A OCEU newsletter sent to staff in March says the union provided the survey results to the WSIB as well as “troubling real-life stories” of “members that have had to take time off work due to work-related stress” and “who are experiencing insomnia due to anxiety tied to concerns with job performance and the lack of support from the organization.”
The newsletter notes that a petition spearheaded by the union on workload issues attracted 1,321 signatures. OCEU represents 3,301 employees at the WSIB.
The WSIB did not say whether or not it believed its organization had a staffing issue or if anything specific had been done to address it. Spokesperson Christine Arnott said the board has “a very talented team of professional staff who are here to help people recover and return to work.”
“Our results show we’re helping people and continuously improving,” she added.
Around 8 per cent of the unionized workforce responded to the workload survey conducted by OCEU, which represents the WSIB’s front line workers such as case managers.
The union’s March newsletter claims that “WSIB senior leadership does not agree there is a workload problem. But the newsletter says the issue has “plagued” members and is “a direct result of the hiring freeze or hiring slowdown in 2016.”
In 2014, there were 3,515 unionized staff members and 926 managers at the WSIB, according to OCEU. By 2017, there were 3,301 unionized employees at the board — a 6 per cent decrease. Conversely, the number of managers grew to 1,098 — a 16 per cent increase.
WSIB employees’ workload has also worsened because of an unforeseen increase in the number of Ontario injured workers’ filing claims, the newsletter said, as well as a legislative reform that opened the door to new kinds of injury claims; last year, the Ontario government made significant legal changes to make workers with work-related chronic mental stress issues eligible for WSIB coverage.
Steve Mantis says workload issues faced by WSIB staff can impact the service received by injured workers filing compensation claims. (HANDOUT)
A 2017 survey conducted for OCEU by Toronto-based pollsters Environics found that job satisfaction amongst WSIB staff had dropped to a “new low” of 45 per cent and that 61 per cent of employees described their workplace as “not psychologically safe and healthy.” The survey results do not cite the methodology.
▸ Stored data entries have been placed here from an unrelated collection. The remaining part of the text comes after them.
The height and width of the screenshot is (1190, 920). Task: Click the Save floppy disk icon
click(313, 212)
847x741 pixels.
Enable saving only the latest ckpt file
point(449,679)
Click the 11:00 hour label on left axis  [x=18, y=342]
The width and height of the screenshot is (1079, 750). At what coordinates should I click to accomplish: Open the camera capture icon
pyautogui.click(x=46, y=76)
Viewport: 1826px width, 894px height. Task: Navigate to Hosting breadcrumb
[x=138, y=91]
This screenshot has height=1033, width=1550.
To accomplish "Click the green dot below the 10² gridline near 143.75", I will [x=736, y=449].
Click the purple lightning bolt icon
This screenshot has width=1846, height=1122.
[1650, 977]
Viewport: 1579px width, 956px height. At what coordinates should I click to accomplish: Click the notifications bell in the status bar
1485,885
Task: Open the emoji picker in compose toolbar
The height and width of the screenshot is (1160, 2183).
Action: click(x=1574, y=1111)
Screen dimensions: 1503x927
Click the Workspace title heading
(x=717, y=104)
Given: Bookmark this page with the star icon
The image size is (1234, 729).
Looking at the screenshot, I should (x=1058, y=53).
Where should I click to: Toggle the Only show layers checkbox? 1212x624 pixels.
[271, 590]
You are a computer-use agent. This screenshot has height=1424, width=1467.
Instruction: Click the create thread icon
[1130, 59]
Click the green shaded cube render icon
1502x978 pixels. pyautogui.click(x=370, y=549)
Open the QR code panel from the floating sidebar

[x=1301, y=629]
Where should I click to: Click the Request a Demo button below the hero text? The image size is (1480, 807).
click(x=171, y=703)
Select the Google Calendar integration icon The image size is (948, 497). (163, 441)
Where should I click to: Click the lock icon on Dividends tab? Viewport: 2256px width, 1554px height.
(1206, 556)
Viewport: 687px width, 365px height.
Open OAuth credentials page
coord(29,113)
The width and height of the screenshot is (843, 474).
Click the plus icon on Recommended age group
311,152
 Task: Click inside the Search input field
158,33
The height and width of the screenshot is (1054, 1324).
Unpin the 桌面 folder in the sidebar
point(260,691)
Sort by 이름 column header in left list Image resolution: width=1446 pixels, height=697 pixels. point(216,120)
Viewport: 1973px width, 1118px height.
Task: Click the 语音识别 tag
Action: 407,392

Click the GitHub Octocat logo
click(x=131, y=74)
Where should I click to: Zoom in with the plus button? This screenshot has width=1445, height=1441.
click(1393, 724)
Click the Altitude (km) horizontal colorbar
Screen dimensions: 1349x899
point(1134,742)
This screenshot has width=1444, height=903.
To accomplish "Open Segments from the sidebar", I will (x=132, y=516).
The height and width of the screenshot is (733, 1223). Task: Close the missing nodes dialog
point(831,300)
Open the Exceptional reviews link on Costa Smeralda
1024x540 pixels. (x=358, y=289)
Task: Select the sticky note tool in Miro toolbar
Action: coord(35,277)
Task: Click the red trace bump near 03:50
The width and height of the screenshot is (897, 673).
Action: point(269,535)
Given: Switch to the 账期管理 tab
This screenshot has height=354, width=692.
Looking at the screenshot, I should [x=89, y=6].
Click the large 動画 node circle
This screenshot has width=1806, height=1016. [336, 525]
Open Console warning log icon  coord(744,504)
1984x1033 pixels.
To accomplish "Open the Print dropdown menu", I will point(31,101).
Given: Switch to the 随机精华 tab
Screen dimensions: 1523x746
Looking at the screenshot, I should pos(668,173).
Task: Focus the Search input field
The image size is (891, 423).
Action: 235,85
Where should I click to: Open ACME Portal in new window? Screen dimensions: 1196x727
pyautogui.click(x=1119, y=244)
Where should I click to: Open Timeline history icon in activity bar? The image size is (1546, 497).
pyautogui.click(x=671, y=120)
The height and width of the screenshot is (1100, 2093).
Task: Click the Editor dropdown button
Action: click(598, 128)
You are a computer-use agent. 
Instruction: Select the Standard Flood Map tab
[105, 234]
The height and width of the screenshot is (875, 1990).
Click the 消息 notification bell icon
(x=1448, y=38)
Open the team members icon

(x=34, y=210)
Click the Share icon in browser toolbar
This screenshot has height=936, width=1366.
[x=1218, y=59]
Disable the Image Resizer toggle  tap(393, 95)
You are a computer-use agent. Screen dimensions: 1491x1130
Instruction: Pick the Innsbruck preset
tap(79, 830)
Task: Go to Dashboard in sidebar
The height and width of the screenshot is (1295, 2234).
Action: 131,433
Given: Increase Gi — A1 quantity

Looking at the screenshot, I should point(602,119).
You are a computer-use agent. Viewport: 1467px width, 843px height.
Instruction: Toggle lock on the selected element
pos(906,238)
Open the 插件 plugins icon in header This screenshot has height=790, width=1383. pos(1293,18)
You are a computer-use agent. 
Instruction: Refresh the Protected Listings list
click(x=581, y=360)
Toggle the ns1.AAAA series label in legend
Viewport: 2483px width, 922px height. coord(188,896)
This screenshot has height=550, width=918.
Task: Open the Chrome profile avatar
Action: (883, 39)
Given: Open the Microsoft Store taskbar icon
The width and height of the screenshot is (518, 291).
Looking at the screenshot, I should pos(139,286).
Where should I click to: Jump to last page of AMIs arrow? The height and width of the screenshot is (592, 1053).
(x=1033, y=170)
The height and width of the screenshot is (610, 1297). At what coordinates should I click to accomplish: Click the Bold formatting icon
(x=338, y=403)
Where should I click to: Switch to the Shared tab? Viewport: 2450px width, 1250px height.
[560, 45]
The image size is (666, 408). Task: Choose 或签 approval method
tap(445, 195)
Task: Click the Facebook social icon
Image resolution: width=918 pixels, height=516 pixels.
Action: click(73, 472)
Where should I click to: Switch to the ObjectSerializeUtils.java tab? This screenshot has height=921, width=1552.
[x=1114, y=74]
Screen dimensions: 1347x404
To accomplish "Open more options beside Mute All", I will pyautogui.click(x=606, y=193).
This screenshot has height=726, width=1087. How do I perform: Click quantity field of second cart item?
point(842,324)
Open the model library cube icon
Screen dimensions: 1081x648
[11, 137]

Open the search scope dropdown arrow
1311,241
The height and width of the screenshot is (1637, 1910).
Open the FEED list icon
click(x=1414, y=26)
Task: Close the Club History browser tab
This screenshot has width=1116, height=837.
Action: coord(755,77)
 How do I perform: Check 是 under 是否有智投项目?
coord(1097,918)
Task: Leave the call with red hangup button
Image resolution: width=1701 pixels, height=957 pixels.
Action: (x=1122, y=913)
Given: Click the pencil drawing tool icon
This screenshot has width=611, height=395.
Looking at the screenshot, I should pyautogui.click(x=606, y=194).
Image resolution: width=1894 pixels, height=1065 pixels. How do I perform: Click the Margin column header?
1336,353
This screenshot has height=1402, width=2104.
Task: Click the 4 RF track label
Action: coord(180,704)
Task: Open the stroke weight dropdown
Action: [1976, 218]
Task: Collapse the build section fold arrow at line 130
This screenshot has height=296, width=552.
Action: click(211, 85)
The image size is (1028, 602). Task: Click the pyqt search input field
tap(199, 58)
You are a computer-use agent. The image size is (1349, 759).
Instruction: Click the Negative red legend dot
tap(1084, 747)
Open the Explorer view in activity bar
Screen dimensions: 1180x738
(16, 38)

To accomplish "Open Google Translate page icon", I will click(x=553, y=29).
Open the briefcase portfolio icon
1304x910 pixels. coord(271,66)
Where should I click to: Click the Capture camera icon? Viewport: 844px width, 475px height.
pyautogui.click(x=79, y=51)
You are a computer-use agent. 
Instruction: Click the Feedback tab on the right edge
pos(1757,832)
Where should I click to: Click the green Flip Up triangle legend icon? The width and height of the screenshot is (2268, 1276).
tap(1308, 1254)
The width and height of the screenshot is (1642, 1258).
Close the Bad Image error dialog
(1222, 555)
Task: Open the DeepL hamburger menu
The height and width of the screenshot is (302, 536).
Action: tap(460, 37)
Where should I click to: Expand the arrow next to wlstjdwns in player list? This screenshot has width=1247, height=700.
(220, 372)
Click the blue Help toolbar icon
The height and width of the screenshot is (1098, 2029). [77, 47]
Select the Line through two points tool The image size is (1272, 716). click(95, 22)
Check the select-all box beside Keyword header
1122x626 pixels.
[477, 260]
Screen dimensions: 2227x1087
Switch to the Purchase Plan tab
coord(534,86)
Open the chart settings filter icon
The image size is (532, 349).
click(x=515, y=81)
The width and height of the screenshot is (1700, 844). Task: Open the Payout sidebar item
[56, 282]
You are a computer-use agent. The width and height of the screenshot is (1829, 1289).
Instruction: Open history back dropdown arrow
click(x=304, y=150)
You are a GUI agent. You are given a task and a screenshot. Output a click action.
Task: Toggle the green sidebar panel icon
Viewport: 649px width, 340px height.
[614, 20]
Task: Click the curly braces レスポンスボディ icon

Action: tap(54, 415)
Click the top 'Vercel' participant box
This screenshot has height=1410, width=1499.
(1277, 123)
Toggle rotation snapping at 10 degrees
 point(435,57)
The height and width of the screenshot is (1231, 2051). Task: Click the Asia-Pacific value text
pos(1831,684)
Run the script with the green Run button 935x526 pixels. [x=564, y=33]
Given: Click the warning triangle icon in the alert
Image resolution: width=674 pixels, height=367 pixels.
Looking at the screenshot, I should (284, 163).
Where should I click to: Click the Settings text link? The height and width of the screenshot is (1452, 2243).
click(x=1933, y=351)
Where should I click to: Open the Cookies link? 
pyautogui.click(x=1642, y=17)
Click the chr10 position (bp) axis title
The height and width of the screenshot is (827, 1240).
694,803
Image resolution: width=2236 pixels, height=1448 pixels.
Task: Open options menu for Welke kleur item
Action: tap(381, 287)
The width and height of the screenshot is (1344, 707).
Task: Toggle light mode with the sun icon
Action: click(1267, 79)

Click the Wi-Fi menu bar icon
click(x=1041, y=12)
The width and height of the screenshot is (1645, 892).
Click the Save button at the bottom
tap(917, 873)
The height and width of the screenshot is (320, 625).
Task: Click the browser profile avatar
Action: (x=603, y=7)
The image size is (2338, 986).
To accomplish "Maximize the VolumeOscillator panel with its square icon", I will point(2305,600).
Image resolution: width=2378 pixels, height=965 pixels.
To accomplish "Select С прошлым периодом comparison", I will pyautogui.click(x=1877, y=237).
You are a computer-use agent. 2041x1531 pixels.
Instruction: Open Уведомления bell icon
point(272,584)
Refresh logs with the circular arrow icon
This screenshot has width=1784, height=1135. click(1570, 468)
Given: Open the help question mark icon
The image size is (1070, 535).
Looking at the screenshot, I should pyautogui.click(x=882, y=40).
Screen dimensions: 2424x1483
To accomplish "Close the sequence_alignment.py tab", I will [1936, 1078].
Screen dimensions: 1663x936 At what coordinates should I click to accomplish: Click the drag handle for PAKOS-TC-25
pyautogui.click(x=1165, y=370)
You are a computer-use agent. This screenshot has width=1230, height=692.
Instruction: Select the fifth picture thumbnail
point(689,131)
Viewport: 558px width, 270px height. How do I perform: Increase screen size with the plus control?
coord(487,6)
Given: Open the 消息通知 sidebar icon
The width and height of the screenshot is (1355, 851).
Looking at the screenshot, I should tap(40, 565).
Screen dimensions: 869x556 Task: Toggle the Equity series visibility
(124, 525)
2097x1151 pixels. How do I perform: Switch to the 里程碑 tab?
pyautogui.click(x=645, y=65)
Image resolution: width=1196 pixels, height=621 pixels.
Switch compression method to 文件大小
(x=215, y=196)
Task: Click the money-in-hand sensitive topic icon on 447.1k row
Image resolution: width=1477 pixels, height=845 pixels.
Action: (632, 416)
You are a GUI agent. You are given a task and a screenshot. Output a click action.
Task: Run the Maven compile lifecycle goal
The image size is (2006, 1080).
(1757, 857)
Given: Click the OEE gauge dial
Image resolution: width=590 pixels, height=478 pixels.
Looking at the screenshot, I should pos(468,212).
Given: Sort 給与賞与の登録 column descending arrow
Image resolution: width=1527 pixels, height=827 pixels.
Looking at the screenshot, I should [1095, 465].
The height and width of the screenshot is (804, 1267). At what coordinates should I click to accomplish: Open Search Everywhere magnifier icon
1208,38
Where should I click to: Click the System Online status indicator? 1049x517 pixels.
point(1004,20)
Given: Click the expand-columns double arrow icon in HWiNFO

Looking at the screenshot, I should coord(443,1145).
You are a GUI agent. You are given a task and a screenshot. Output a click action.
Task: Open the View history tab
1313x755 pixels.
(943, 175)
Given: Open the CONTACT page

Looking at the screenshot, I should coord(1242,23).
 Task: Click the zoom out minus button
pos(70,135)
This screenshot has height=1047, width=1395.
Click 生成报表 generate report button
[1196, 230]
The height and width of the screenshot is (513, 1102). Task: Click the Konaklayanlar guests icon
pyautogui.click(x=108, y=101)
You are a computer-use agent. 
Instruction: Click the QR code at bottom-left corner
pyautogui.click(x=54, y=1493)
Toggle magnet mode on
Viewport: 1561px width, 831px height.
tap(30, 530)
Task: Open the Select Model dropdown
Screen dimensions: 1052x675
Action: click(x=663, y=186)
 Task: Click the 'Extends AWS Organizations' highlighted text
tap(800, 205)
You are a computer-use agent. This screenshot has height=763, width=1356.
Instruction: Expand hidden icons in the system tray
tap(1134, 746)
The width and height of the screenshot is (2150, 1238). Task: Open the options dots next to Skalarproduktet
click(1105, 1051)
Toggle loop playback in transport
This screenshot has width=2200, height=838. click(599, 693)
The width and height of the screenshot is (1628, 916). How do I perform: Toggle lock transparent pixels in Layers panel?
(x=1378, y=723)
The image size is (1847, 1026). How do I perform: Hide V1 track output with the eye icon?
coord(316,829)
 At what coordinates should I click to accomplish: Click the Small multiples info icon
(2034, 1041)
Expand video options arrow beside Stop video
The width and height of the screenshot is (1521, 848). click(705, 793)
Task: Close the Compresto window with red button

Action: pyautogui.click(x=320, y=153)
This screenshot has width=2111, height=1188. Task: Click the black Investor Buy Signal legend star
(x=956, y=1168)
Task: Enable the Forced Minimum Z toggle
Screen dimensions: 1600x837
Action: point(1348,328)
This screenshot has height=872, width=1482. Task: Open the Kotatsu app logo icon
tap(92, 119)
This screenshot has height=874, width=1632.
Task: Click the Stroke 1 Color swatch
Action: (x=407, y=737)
Steve Mantis, who became an injured worker advocate after losing his left arm in a workplace accident, says workload issues faced by WSIB staff can impact the service received by injured workers filing compensation claims.
“You know you need help — often times both in terms of health care as well as financial support — and you’re not getting any clear information,” he said. “The folks that are there to help me are feeling stressed out as well. It’s a double problem because they don’t feel able to handle the situation in a way they would like to handle it either.”
Mantis sought an assessment from the WSIB in December for the deterioration of his right arm, which he relies on after his workplace accident. He is still waiting for a decision.
“Luckily I’ve got support in other parts of my life, so it’s manageable. But I can really get stressed out by this interaction and lack of response on something that is really critical to my health and long-term well being,” he said.
The Star has previously reported on complaints that workers sometimes face delays in receiving fair benefits, a process that can be complicated by cumbersome appeals. A report by the Industrial Accident Victims Group, a Toronto-based legal clinic, found that the independent workers’ compensation appeals tribunal was overturning hundreds of WSIB decisions determined to be “unreasonable” and “arbitrary.”
The WSIB’s Arnott says the board receives around 250,000 claims every year and that 93 per cent of eligibility decisions are made within two weeks of the claim being registered.
“People are now receiving their first benefit payment cheque more than 10 days faster than they were just one year ago — 80 per cent of people are being paid within three weeks of their claim being filed,” Arnott said, adding that a declining number of appeals indicates the board is also “making the right decisions the first time around.”